Philly cop killer denied new trial
By Kathy Matheson
PHILADELPHIA — Death-row inmate Mumia Abu-Jamal lost his bid for a new trial in the killing of a city police officer after the U.S. Supreme Court said Monday that it will not take up the case.
Abu-Jamal, a former Black Panther and one-time radio reporter, had claimed prosecutors improperly excluded blacks from the jury that convicted him of murdering white Philadelphia police Officer Daniel Faulkner in 1981.
Abu-Jamal's attorney, Robert R. Bryan of San Francisco, called his client's trial "a mockery of justice" and said Monday he would seek a rehearing by the high court.

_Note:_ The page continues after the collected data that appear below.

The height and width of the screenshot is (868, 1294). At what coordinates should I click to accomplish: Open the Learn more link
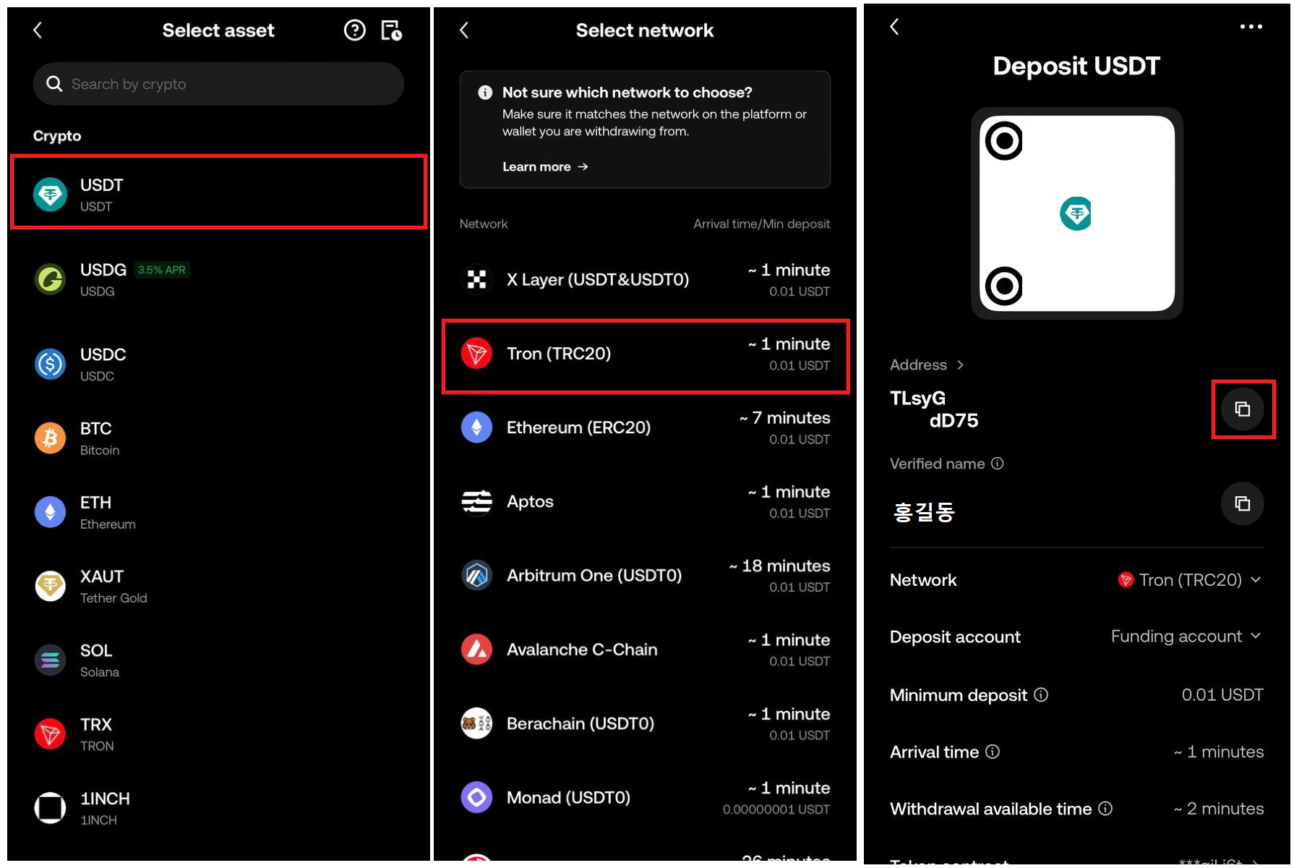(545, 166)
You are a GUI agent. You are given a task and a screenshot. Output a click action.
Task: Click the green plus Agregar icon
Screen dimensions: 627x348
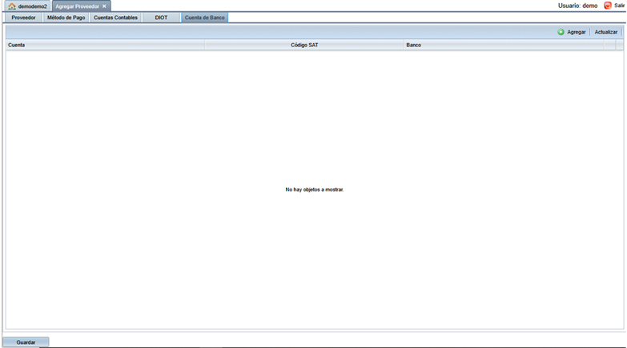tap(561, 32)
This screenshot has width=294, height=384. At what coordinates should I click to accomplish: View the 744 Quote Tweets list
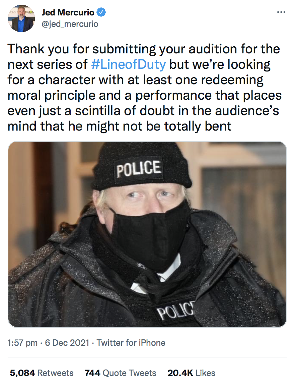coord(121,373)
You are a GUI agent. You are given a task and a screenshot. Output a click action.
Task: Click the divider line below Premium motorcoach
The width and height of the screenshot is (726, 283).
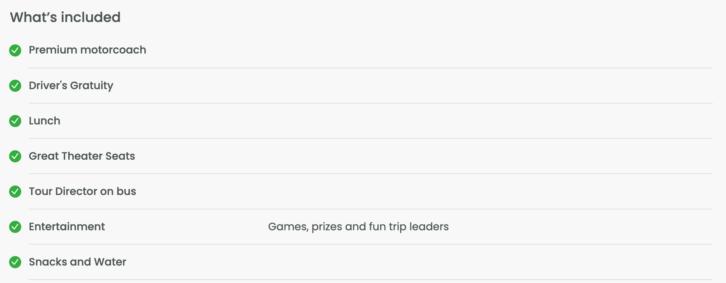point(371,68)
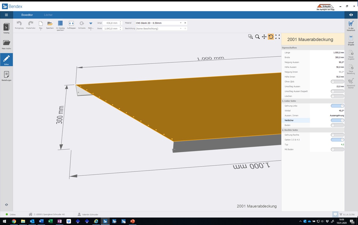358x225 pixels.
Task: Expand the Mehr... toolbar menu
Action: [91, 25]
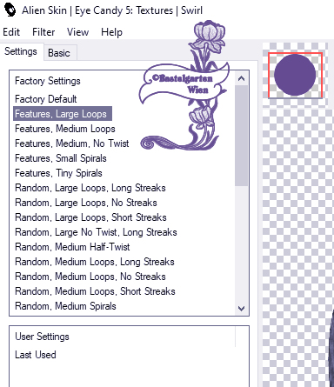Open the Help menu
The width and height of the screenshot is (334, 387).
[111, 32]
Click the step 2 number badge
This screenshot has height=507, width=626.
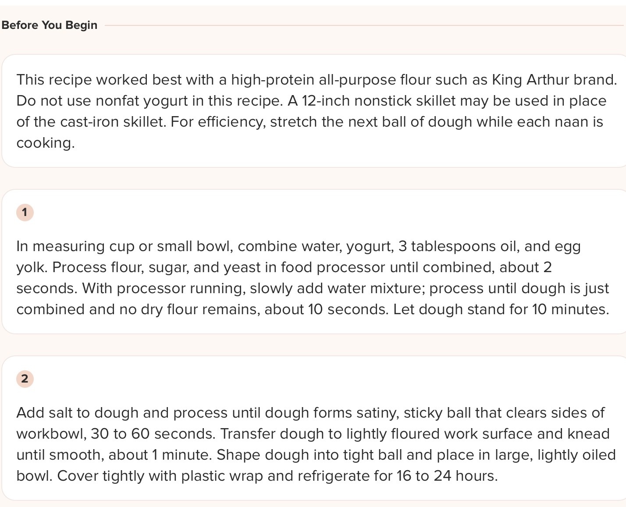pyautogui.click(x=25, y=379)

But prosecutor Hugh Burns said that "for practical purposes, this was the last remotely realistic chance for getting a new trial."
Abu-Jamal's death sentence remains in limbo. The Supreme Court has not yet acted on the state's request to reinstate his capital punishment, said Burns, chief of the appeals unit for the Philadelphia district attorney's office.
A Philadelphia jury convicted Abu-Jamal in 1982.
The 25-year-old patrolman had pulled over Abu-Jamal's brother on a darkened downtown street. Prosecutors say Abu-Jamal saw the traffic stop and shot Faulkner, who managed to shoot back. A wounded Abu-Jamal, his own gun lying nearby, was still at the scene when police arrived. Authorities considered the evidence against him overwhelming.
In March 2008, the 3rd U.S. Circuit Court of Appeals in Philadelphia upheld Abu-Jamal's conviction but ruled his death sentence invalid. The appeals court found the jury was given flawed instructions during the penalty phase of his trial.
A new death penalty hearing would give jurors the option of sentencing Abu-Jamal to life in prison.
Since Abu-Jamal's conviction, activists in the United States and Europe have rallied in support of his claims that he was the victim of a racist justice system. Abu-Jamal, 54, has kept his case in the spotlight through books and radio broadcasts.
Faulkner's widow, Maureen, has also written a book and done numerous media interviews to tell her side of the story.
Philadelphia District Attorney Lynne Abraham issued a statement Monday saying she is gratified by the ruling.
"It is a pity that Maureen Faulkner had to go through the last 26 years to hear what she knew from the beginning: that (Abu-Jamal) murdered her husband, Police Officer Daniel Faulkner, in cold blood," Abraham said.